RE: [PATCH v1 9/9] smaples: add vfio-mdev-pci driver

From: Liu, Yi L
Date: Thu Jun 20 2019 - 09:05:54 EST


Hi Alex,

> From: Alex Williamson [mailto:alex.williamson@xxxxxxxxxx]
> Sent: Thursday, June 20, 2019 12:27 PM
> To: Liu, Yi L <yi.l.liu@xxxxxxxxx>
> Subject: Re: [PATCH v1 9/9] smaples: add vfio-mdev-pci driver
>
> On Sat, 8 Jun 2019 21:21:11 +0800
> Liu Yi L <yi.l.liu@xxxxxxxxx> wrote:
>
> > This patch adds sample driver named vfio-mdev-pci. It is to wrap
> > a PCI device as a mediated device. For a pci device, once bound
> > to vfio-mdev-pci driver, user space access of this device will
> > go through vfio mdev framework. The usage of the device follows
> > mdev management method. e.g. user should create a mdev before
> > exposing the device to user-space.
> >
> > Benefit of this new driver would be acting as a sample driver
> > for recent changes from "vfio/mdev: IOMMU aware mediated device"
> > patchset. Also it could be a good experiment driver for future
> > device specific mdev migration support.
> >
> > To use this driver:
> > a) build and load vfio-mdev-pci.ko module
> > execute "make menuconfig" and config CONFIG_SAMPLE_VFIO_MDEV_PCI
> > then load it with following command
> > > sudo modprobe vfio
> > > sudo modprobe vfio-pci
> > > sudo insmod drivers/vfio/pci/vfio-mdev-pci.ko
> >
> > b) unbind original device driver
> > e.g. use following command to unbind its original driver
> > > echo $dev_bdf > /sys/bus/pci/devices/$dev_bdf/driver/unbind
> >
> > c) bind vfio-mdev-pci driver to the physical device
> > > echo $vend_id $dev_id > /sys/bus/pci/drivers/vfio-mdev-pci/new_id
> >
> > d) check the supported mdev instances
> > > ls /sys/bus/pci/devices/$dev_bdf/mdev_supported_types/
> > vfio-mdev-pci-type1
> > > ls /sys/bus/pci/devices/$dev_bdf/mdev_supported_types/\
> > vfio-mdev-pci-type1/
> > available_instances create device_api devices name
>
>
> I think the static type name here is a problem (and why does it
> include "type1"?). We generally consider that a type defines a
> software compatible mdev, but in this case any PCI device wrapped in
> vfio-mdev-pci gets the same mdev type. This is only a sample driver,
> but that's a bad precedent. I've taken a stab at fixing this in the
> patch below, using the PCI vendor ID, device ID, subsystem vendor ID,
> subsystem device ID, class code, and revision to try to make the type
> as specific to the physical device assigned as we can through PCI.
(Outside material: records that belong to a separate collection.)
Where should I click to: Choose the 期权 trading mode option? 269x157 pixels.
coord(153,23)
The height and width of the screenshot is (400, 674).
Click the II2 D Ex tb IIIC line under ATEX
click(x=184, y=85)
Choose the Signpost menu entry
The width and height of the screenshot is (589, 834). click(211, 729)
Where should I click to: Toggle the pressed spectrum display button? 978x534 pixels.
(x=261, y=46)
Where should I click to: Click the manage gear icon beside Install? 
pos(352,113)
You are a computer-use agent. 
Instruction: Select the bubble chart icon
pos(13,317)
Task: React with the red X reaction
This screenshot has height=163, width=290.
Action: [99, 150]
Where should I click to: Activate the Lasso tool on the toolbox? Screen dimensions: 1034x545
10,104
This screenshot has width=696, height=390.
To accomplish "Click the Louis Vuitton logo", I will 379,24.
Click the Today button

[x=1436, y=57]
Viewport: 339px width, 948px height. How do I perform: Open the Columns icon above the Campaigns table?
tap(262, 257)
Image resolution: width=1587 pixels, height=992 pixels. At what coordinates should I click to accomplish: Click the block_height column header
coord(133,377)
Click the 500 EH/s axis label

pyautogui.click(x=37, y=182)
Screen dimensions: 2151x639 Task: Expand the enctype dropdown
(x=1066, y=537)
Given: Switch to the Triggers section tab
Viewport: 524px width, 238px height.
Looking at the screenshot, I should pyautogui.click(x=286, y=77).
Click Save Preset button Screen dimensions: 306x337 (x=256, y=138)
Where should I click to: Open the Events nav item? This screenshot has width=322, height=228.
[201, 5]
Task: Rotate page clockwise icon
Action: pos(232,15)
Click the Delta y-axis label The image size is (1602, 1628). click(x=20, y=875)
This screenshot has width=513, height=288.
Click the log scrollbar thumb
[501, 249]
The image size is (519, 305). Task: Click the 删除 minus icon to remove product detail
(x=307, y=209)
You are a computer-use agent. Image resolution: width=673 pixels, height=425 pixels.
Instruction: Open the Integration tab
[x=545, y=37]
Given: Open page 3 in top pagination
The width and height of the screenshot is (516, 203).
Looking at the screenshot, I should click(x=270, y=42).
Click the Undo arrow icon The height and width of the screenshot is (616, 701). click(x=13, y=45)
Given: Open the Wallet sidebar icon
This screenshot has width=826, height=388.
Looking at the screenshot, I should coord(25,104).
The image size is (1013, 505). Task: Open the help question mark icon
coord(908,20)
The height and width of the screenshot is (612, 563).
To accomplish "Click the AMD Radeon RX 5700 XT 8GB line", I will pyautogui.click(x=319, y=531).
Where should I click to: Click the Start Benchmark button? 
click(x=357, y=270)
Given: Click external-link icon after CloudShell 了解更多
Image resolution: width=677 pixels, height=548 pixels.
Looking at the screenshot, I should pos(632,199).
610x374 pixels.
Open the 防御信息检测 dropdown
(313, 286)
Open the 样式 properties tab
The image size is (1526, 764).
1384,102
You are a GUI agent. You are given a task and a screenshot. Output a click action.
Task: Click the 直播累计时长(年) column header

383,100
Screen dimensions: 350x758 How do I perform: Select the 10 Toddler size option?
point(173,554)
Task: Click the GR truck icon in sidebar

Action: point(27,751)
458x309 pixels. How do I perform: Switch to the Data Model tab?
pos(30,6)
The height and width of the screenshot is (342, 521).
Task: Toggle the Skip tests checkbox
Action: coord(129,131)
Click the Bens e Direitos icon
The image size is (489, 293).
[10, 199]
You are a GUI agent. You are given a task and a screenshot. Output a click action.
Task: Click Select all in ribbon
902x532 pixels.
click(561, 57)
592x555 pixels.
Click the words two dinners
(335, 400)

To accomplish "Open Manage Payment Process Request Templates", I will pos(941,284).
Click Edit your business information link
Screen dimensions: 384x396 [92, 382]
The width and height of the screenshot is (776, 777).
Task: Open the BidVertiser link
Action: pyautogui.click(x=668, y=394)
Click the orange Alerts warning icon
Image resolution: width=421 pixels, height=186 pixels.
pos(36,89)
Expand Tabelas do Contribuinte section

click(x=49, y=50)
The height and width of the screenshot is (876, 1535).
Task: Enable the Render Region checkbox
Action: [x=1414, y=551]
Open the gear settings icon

Thanks, it is much better than what I proposed.

>
> >
> > e) create mdev on this physical device (only 1 instance)
> > > echo "83b8f4f2-509f-382f-3c1e-e6bfe0fa1003" > \
> > /sys/bus/pci/devices/$dev_bdf/mdev_supported_types/\
> > vfio-mdev-pci-type1/create
>
> Whoops, available_instances always reports 1 and it doesn't appear that
> the create function prevents additional mdevs. Also addressed in the
> patch below.

yep, thanks.

>
> > f) passthru the mdev to guest
> > add the following line in Qemu boot command
> > -device vfio-pci,\
> > sysfsdev=/sys/bus/mdev/devices/83b8f4f2-509f-382f-3c1e-e6bfe0fa1003
> >
> > g) destroy mdev
> > > echo 1 > /sys/bus/mdev/devices/83b8f4f2-509f-382f-3c1e-e6bfe0fa1003/\
> > remove
> >
>
> I also found that unbinding the parent device doesn't unregister with
> mdev, so it cannot be bound again, also fixed below.

Oops, good catch. :-)

> However, the patch below just makes the mdev interface behave
> correctly, I can't make it work on my system because commit
> 7bd50f0cd2fd ("vfio/type1: Add domain at(de)taching group helpers")

What error did you encounter. I tested the patch with a device in a
singleton iommu group. I'm also searching a proper machine with
multiple devices in an iommu group and test it.

> used iommu_attach_device() rather than iommu_attach_group() for non-aux
> mdev iommu_device. Is there a requirement that the mdev parent device
> is in a singleton iommu group?

I don't think there should have such limitation. Per my understanding,
vfio-mdev-pci should also be able to bind to devices which shares
iommu group with other devices. vfio-pci works well for such devices.
And since the two drivers share most of the codes, I think vfio-mdev-pci
should naturally support it as well.

> If this is a simplification, then
> vfio-mdev-pci should not bind to devices where this is violated since
> there's no way to use the device. Can we support it though?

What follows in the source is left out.